(Do this)
In the excerpt on early boot memory handling, which option does the writer call the worst of the lot?

(Excerpt)
I think we should fix kho_mem_retrieve() by making memblock_free_all()
and deferred_free_pages() aware of KHO. I feel that splitting the
freeing of pages into two phases is going to make the early boot more
complicated than it needs to. And on top of all this we still need to do
the special case thing for hugetlb anyway. So I am not sure if this is a
good idea...

>
> Thoughts?

I personally like option 1 the most (maybe because it is very similar to
my patchset). My point is, if you think the "extended scratch" is fine
as a concept and we only need to clean up the neighbouring stuff like
memblock allocation strategy, then I would like to pursue this since I
think this has the most potential.

I think option 3 is also viable. While I personally am not a huge fan, I
don't have it either. So if you really dislike 1 then I can try to make
3 work.

Option 4 can kind of work, but it just gives me a bad feeling that it
will make early boot memory management more complex and might result in
flaky boot failures.

Option 2 is the worst of the lot I think. It is the easiest to
implement, but I think it just adds to the tech debt that
memblock_reserve() is.

So, in summary, I would like to pursue option 1 and try to make it more
appetizing. But I would like to at least know if you hate the "extended
scratch" (ignore the name) as a concept or only the code it results in.

-- 
Regards,
Pratyush Yadav

(Entries on locating words and elements)
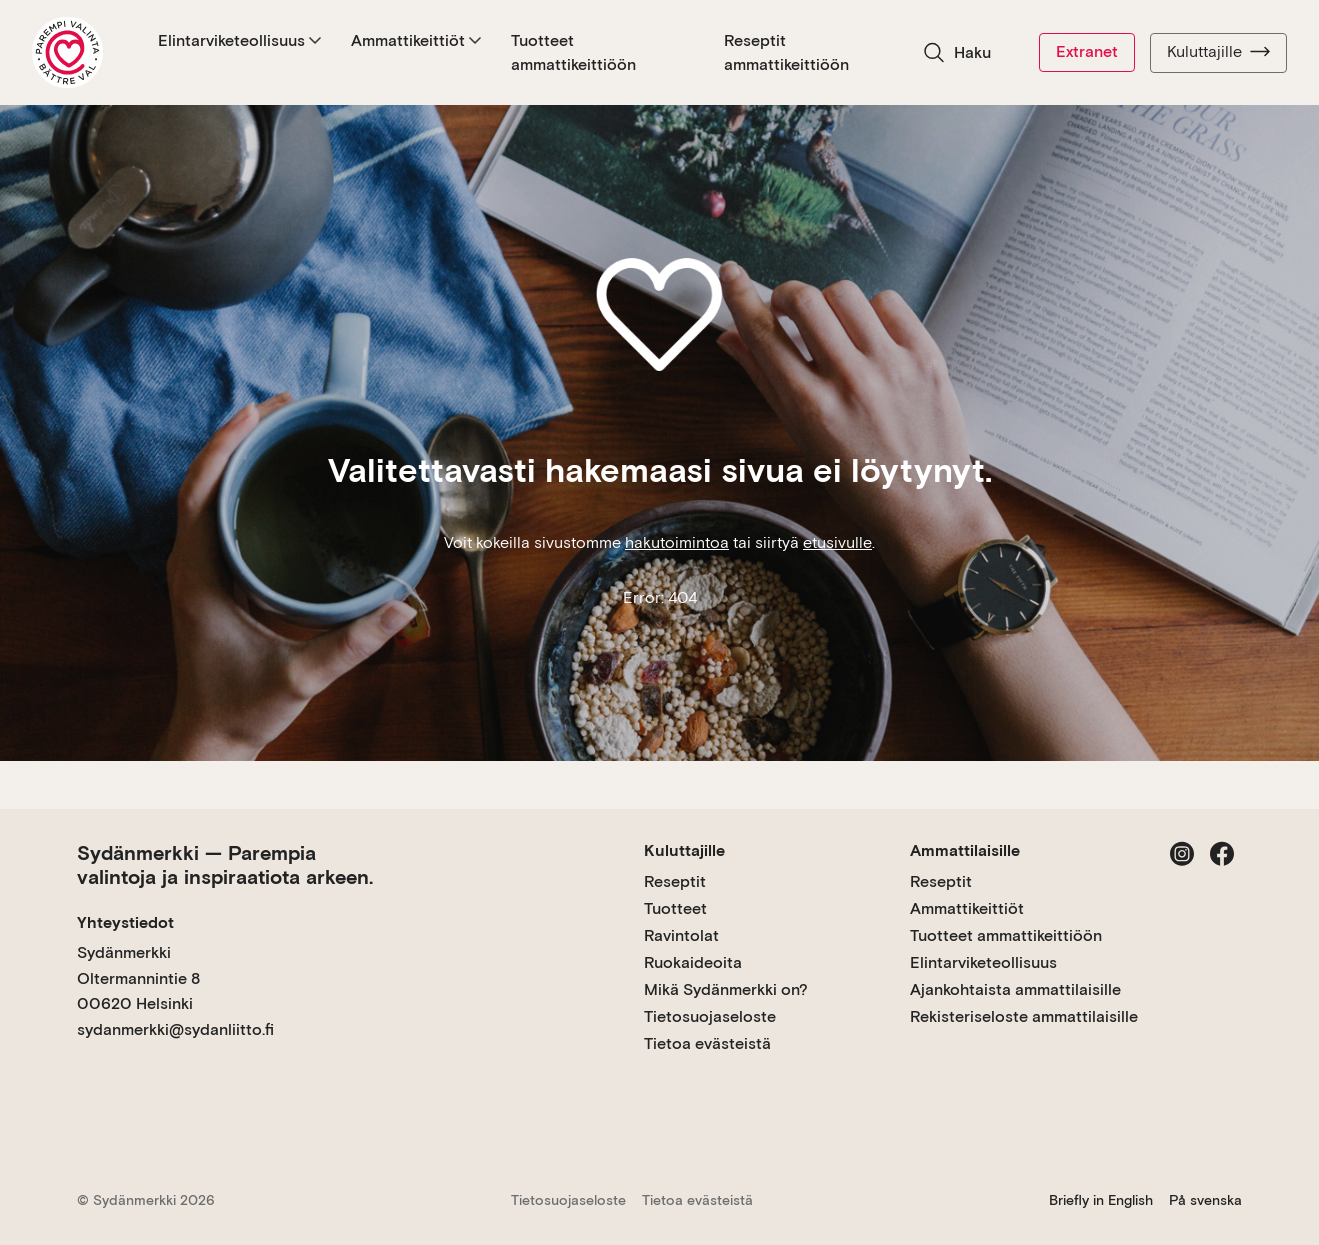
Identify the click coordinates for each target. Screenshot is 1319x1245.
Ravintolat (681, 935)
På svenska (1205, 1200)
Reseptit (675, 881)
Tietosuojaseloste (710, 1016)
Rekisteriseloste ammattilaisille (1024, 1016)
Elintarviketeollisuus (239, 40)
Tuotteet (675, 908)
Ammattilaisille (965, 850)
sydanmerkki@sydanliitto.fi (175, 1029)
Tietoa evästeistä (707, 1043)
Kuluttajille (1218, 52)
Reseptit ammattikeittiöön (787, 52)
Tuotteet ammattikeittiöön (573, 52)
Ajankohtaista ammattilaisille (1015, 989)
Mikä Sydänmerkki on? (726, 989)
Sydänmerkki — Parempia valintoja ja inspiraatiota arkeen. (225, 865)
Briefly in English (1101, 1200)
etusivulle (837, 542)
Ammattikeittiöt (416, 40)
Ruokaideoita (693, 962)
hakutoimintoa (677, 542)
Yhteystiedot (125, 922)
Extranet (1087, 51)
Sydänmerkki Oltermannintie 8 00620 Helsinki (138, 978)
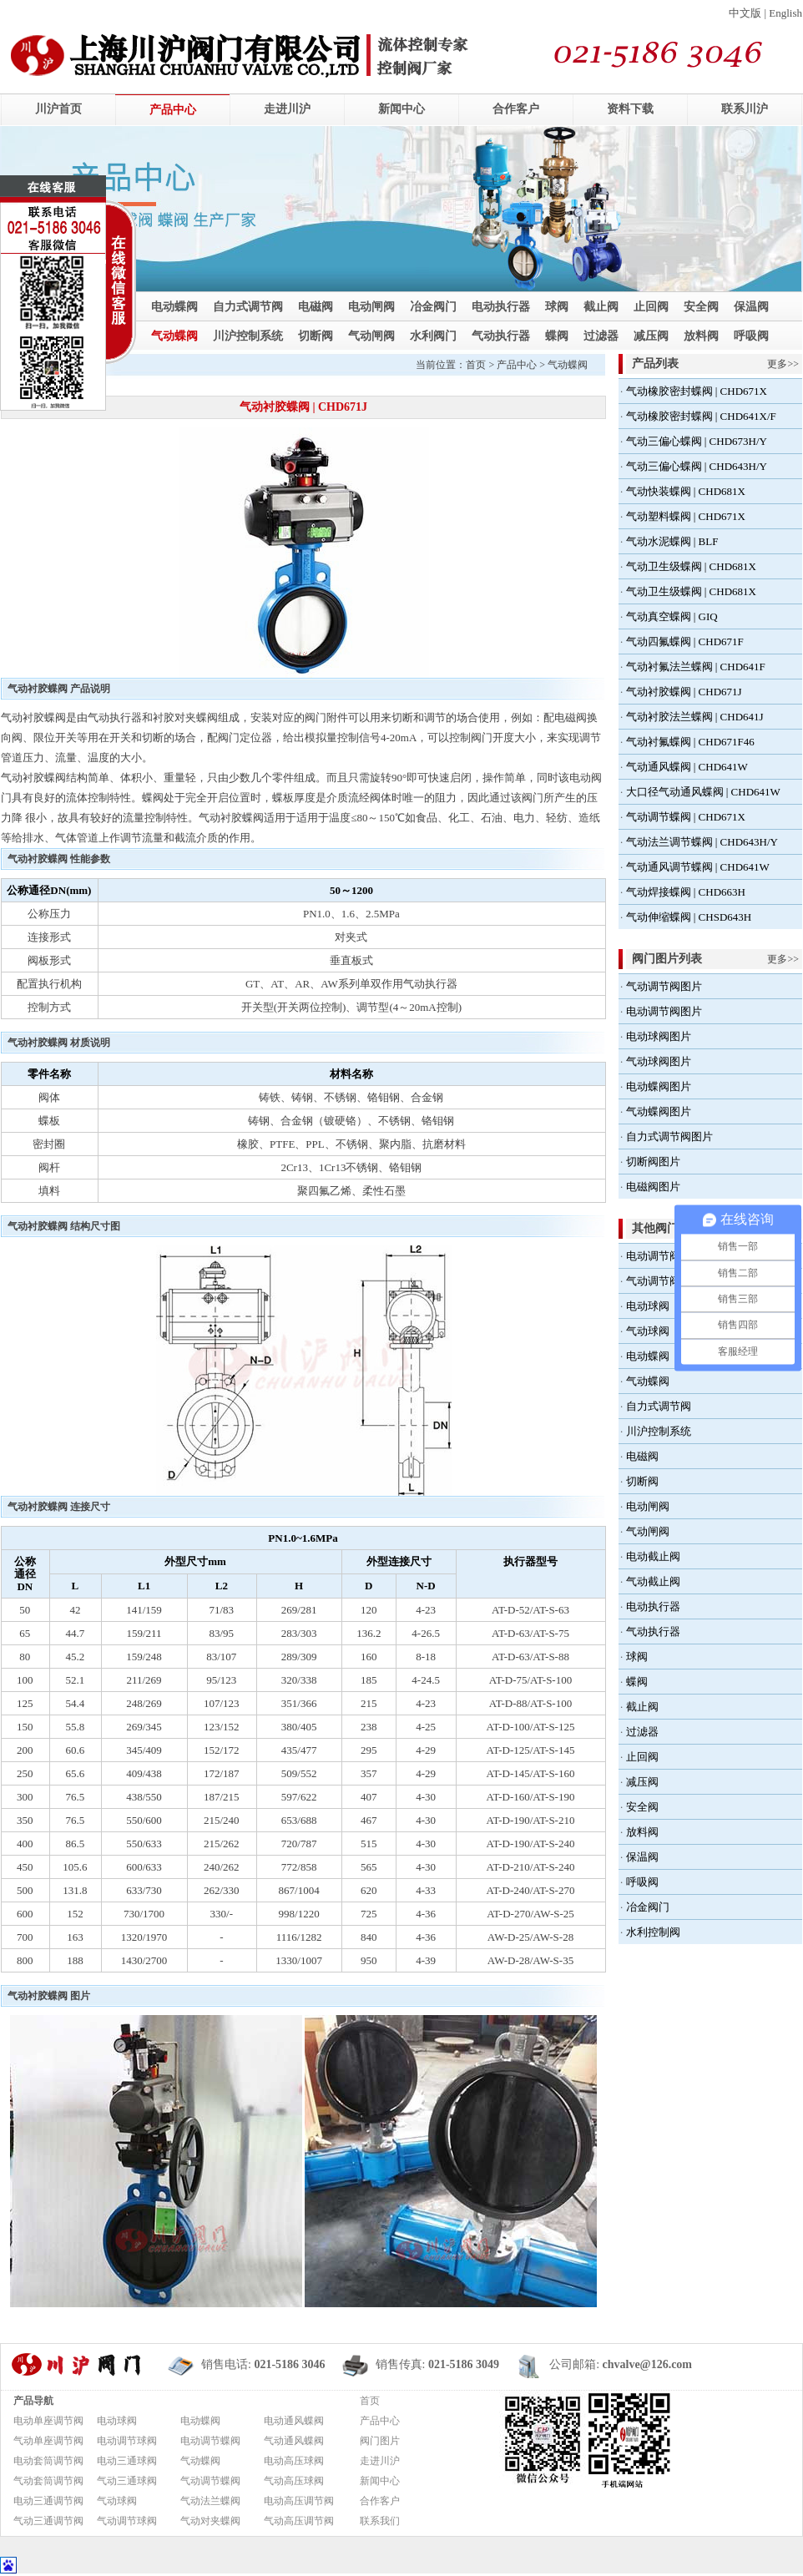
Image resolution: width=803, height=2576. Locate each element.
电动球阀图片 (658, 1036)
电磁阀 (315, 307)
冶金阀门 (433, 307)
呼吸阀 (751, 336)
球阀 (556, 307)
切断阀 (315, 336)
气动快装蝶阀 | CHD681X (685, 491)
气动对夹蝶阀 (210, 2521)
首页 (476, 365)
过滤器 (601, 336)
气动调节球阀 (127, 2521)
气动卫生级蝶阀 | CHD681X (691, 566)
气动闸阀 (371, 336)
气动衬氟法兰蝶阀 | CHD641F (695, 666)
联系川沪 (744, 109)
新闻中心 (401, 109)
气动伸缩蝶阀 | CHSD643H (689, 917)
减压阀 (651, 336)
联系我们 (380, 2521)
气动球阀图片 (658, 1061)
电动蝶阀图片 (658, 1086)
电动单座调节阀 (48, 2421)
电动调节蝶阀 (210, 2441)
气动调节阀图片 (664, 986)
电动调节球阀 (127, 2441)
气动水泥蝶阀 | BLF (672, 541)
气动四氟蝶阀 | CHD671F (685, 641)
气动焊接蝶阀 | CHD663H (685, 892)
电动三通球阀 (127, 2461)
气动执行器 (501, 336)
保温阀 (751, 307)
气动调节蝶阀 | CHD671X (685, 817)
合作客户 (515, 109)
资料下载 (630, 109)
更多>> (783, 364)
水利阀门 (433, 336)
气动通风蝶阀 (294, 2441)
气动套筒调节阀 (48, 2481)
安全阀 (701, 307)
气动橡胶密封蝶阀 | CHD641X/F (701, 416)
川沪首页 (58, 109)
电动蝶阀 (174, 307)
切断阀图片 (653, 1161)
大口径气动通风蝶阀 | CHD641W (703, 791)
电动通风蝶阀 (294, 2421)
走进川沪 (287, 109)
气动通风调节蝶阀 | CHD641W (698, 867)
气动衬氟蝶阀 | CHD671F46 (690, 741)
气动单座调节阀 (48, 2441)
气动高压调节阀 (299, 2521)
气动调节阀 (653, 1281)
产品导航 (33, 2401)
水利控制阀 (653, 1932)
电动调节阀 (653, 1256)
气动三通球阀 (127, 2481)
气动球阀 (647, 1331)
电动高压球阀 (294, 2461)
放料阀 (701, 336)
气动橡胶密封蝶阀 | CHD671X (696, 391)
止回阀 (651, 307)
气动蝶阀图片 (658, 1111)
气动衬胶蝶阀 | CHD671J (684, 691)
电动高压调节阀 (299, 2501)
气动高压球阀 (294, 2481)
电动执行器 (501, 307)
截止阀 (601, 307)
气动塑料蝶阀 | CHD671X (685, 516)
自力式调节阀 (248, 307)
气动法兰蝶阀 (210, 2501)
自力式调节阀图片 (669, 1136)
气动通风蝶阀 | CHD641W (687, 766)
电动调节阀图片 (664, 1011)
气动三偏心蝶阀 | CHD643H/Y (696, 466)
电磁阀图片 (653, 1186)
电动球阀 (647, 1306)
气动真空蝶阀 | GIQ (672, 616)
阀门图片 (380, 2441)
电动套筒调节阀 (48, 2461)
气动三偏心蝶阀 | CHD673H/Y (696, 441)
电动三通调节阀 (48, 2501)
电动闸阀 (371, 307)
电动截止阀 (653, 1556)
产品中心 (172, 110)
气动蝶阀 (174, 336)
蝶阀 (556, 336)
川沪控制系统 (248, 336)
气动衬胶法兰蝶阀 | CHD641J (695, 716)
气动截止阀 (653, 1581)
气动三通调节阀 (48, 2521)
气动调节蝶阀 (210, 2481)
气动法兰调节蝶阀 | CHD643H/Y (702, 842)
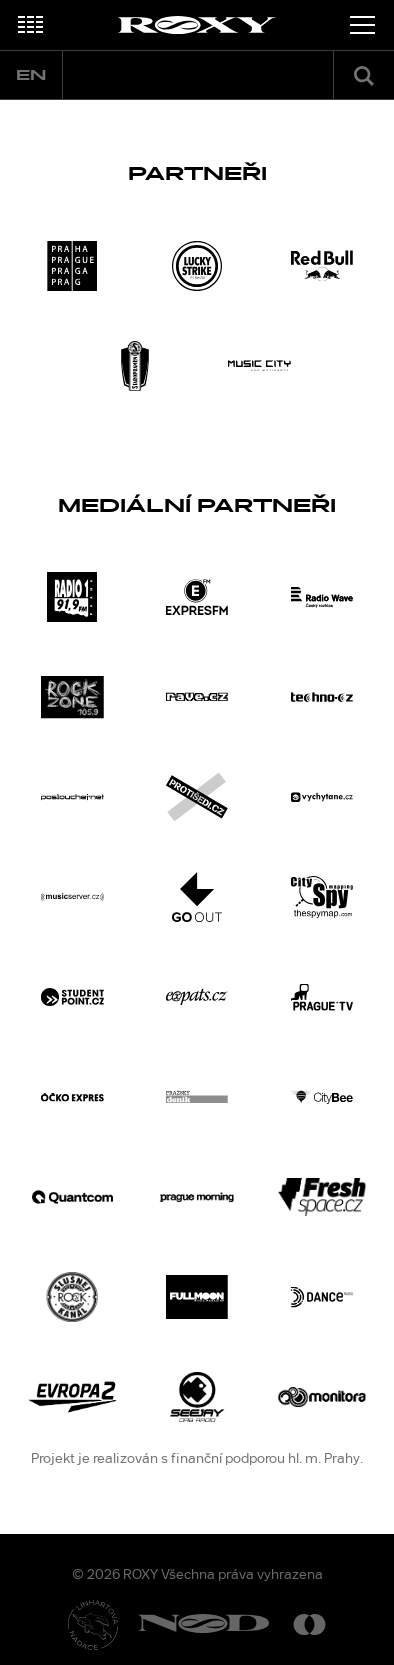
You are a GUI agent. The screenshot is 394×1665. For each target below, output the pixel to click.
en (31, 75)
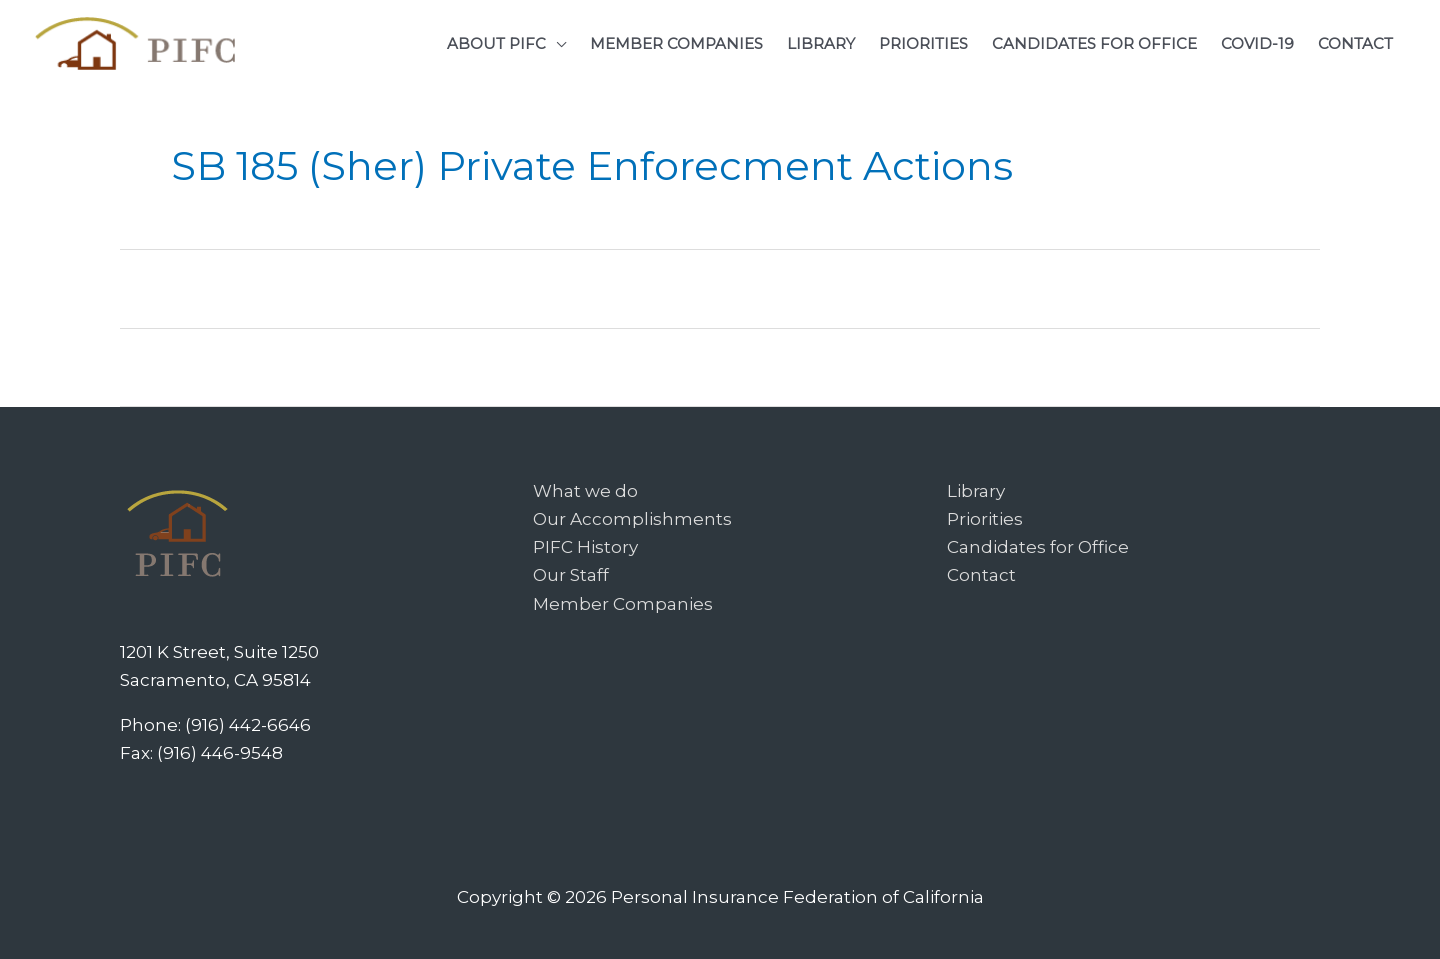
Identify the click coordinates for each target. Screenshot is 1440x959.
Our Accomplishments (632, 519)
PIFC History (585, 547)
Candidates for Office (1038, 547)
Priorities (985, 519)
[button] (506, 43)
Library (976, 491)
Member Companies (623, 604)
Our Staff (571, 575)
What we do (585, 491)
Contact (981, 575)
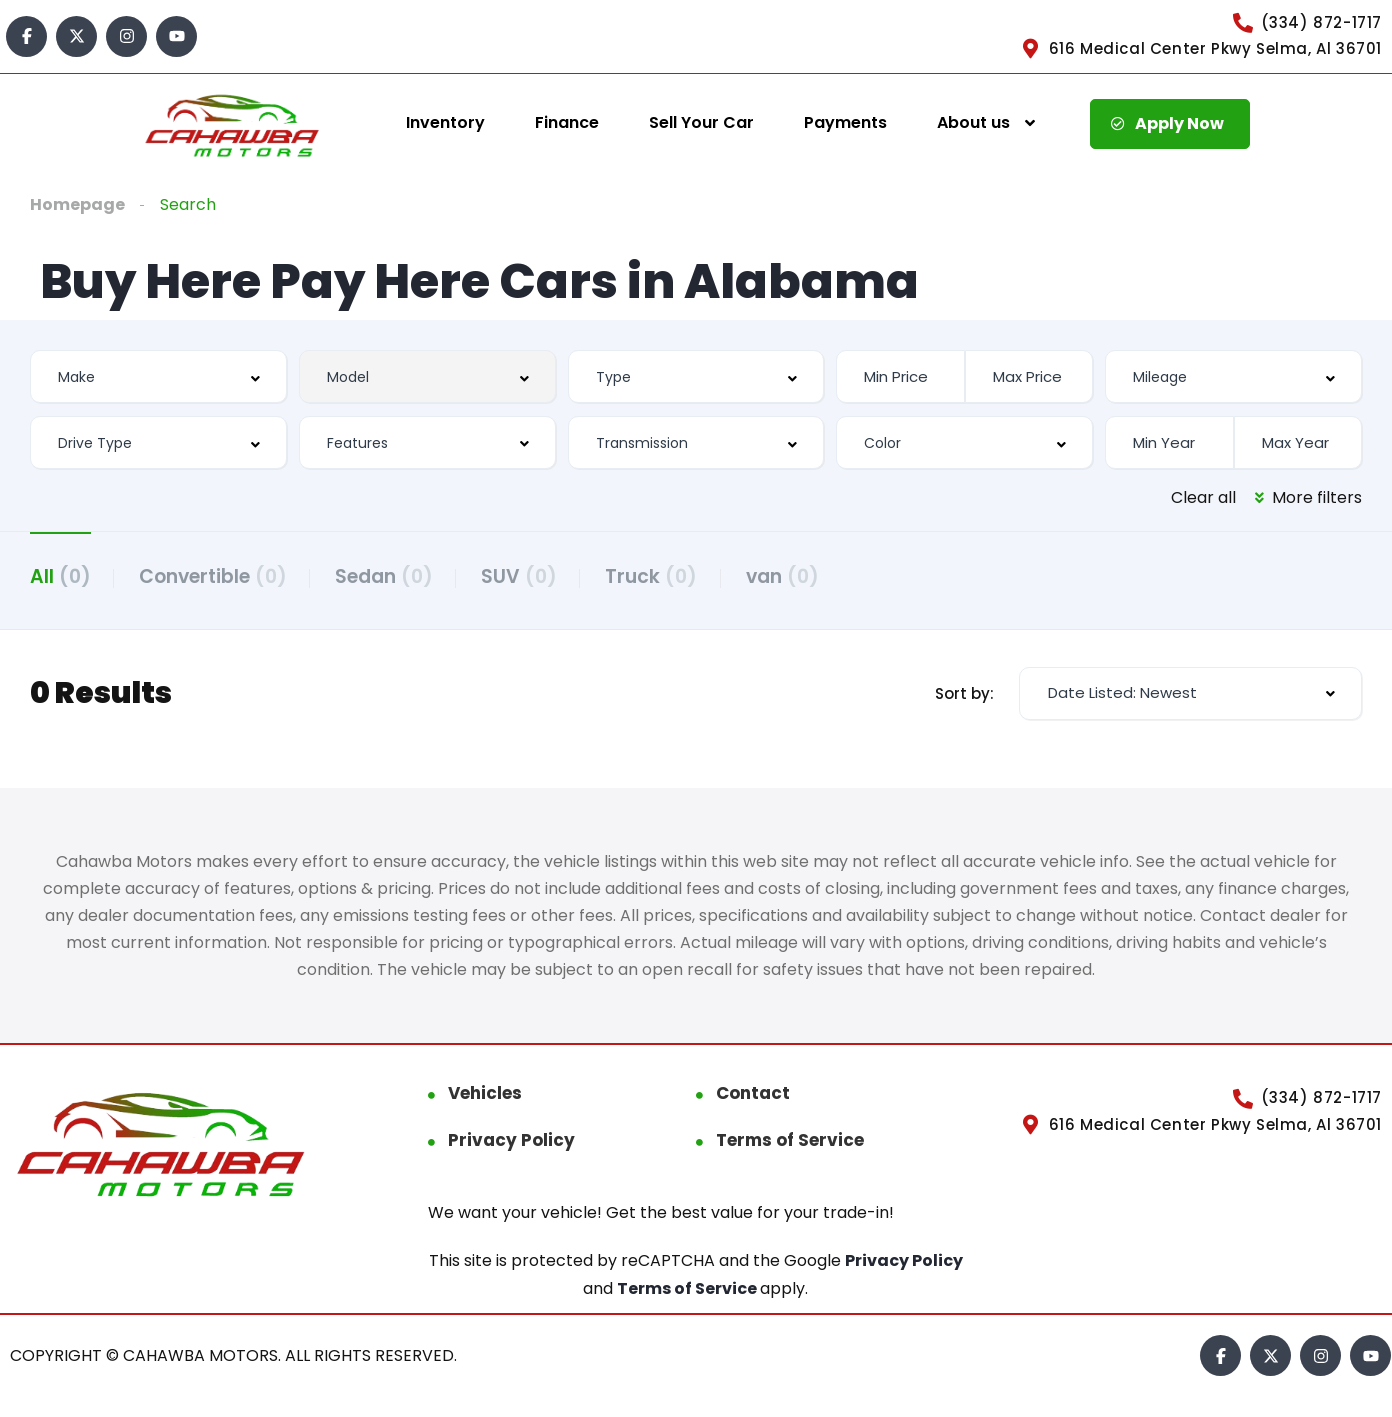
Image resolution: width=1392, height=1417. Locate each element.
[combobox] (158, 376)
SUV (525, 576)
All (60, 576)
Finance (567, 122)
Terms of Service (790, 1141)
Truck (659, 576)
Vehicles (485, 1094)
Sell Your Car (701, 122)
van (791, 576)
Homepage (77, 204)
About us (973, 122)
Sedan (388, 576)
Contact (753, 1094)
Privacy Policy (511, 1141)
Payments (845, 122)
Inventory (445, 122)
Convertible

(Solved problem)
Option 2